Exercise set:
1. Condense the paragraph of the library post that begins "In Mick Jacobsen's post" into a shorter version that keeps its main facts.
2. Write out the library post word for word from "Our core values" to "at this moment.".

Text provided:
☆ ☆ ☆ ☆ ☆
Category Archives: Library Web Sites

In Support and Extension of “An Unformed Thought” by Mick Jacobsen

In Mick Jacobsen’s post, “An Unformed Thought,” in which he discussed the possibility of libraries acting as a hub for information technology needs such as website design and hosting, he hit on a core value of librarianship – community building.  As we strive to build library spaces that are usable and promote interaction and collaboration, we naturally try to enhance interpersonal connections and create conversations that connect our patrons either to us or other users.  And the conversation in the past couple of years has advanced this thought into our online spaces but with a reliance on preexisting technologies like social networks.  Mick, and I in response to Mick, are wondering what more we can do as librarians to advance these online connections.  What web services can we offer as libraries, as hubs of the community, to better carve out community space and information services?  It’s a change in thought from reactive online community building to the proactive.

Clearly there is a reliance on technology with this conversation.  I’d like, however, to hold off on this until a bit later.

Our core values in librarianship revolve around providing information services and we do that quite well.  Cecily Walker comments on Mick’s post:

While we may know a great deal about the organization of information and how that relates to information architecture, and while we understand user behaviour and user needs, the fact remains that web development isn’t really a core competency that is stressed in most LIS curricula at this moment.
☆ ☆ ☆ ☆ ☆
Records shown:
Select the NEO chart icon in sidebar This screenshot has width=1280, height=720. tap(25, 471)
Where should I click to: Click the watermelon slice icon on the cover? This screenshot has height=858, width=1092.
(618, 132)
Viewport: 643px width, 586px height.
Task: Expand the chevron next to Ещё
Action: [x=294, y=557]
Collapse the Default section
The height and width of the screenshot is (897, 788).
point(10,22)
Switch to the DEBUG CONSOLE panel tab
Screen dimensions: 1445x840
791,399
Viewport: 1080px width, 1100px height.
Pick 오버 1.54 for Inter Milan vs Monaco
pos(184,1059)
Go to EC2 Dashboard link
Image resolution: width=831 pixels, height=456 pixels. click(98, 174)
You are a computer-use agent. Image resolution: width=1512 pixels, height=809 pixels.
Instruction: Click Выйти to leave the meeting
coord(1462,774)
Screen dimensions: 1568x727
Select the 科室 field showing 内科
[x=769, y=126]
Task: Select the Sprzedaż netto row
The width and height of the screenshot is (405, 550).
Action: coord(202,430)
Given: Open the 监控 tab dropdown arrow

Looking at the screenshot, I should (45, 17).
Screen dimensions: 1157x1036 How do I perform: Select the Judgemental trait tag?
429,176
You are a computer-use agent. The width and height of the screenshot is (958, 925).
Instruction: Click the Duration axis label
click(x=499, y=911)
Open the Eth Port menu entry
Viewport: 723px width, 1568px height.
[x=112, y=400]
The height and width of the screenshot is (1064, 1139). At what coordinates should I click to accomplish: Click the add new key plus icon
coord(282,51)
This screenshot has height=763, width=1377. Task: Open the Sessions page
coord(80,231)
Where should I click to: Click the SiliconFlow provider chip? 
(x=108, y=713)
☆ ☆ ☆ ☆ ☆
Answers for this exercise:
1. Mick Jacobsen's post "An Unformed Thought" suggested that libraries could act as hubs for technology needs such as website design and hosting. This reflects librarianship's core value of community building. Libraries already design spaces that encourage interaction and connect patrons to staff and to each other. In recent years that effort has moved online, but it has relied on existing tools like social networks. Mick and the author are asking what web services libraries could offer as community hubs to create community space and information services. They want to shift from reactive to proactive online community building.

2.
Our core values in librarianship revolve around providing information services and we do that quite well.  Cecily Walker comments on Mick’s post:

While we may know a great deal about the organization of information and how that relates to information architecture, and while we understand user behaviour and user needs, the fact remains that web development isn’t really a core competency that is stressed in most LIS curricula at this moment.